### What this exercise asks
a: Answer these questions from the Nashville hospital passage:
(i) At what hour were the men taken from the wagon?
(ii) At which hotel in Nashville were they placed on cots?
(iii) Which two officers, wounded, rode over the same route?
b: Reproduce verbatim the stretch of the Nashville hospital passage from "A long road" through "GEAUGA COUNTY, OHIO.".

### Text for analysis
+++

A long road to the city hospitals yet before them—the roar of booming guns far in the rear echoing along the hills, telling that comrades still struggled for victory—the sun descending would soon set and shut his glories from that New Year's day—and night close in upon the exhausted and dying men, too weak now to whisper. Yet on they rode. The excitement of the race for life was past, and the last miles of weary travel dragged far into the evening hours. So exhausted that life was despaired of—at 9 o'clock that evening they were taken from the wagon at the Planter's hotel in Nashville, and placed upon good cots, receiving close attention at the hands of skilful surgeons.

 

Poor Patchin, now gone to rest, was brought in the same day. Lieutenant Beebe and Captain McCleery, wounded, rode over the same route in the wild confusion."

 

550 - HISTORY OF GEAUGA COUNTY, OHIO.

+++

### The data

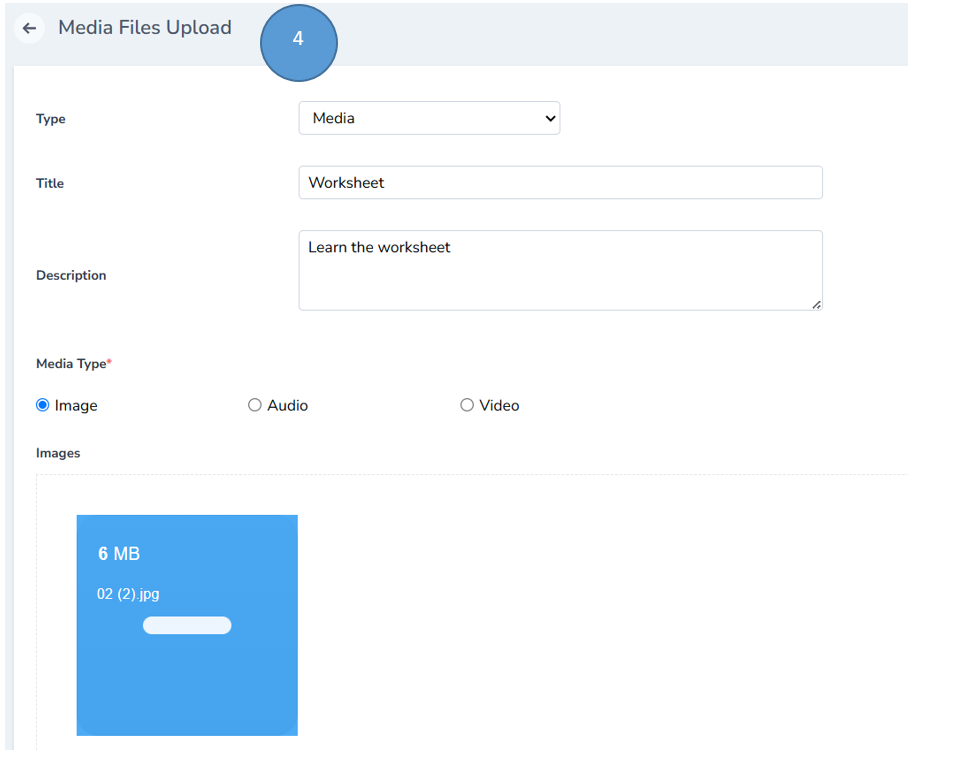This screenshot has height=758, width=955.
Task: Click the Images section label
Action: point(57,452)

+++

### Exercise answers
a:
(i) At 9 o'clock that evening.
(ii) The Planter's hotel.
(iii) Lieutenant Beebe and Captain McCleery.

b:
A long road to the city hospitals yet before them—the roar of booming guns far in the rear echoing along the hills, telling that comrades still struggled for victory—the sun descending would soon set and shut his glories from that New Year's day—and night close in upon the exhausted and dying men, too weak now to whisper. Yet on they rode. The excitement of the race for life was past, and the last miles of weary travel dragged far into the evening hours. So exhausted that life was despaired of—at 9 o'clock that evening they were taken from the wagon at the Planter's hotel in Nashville, and placed upon good cots, receiving close attention at the hands of skilful surgeons.

 

Poor Patchin, now gone to rest, was brought in the same day. Lieutenant Beebe and Captain McCleery, wounded, rode over the same route in the wild confusion."

 

550 - HISTORY OF GEAUGA COUNTY, OHIO.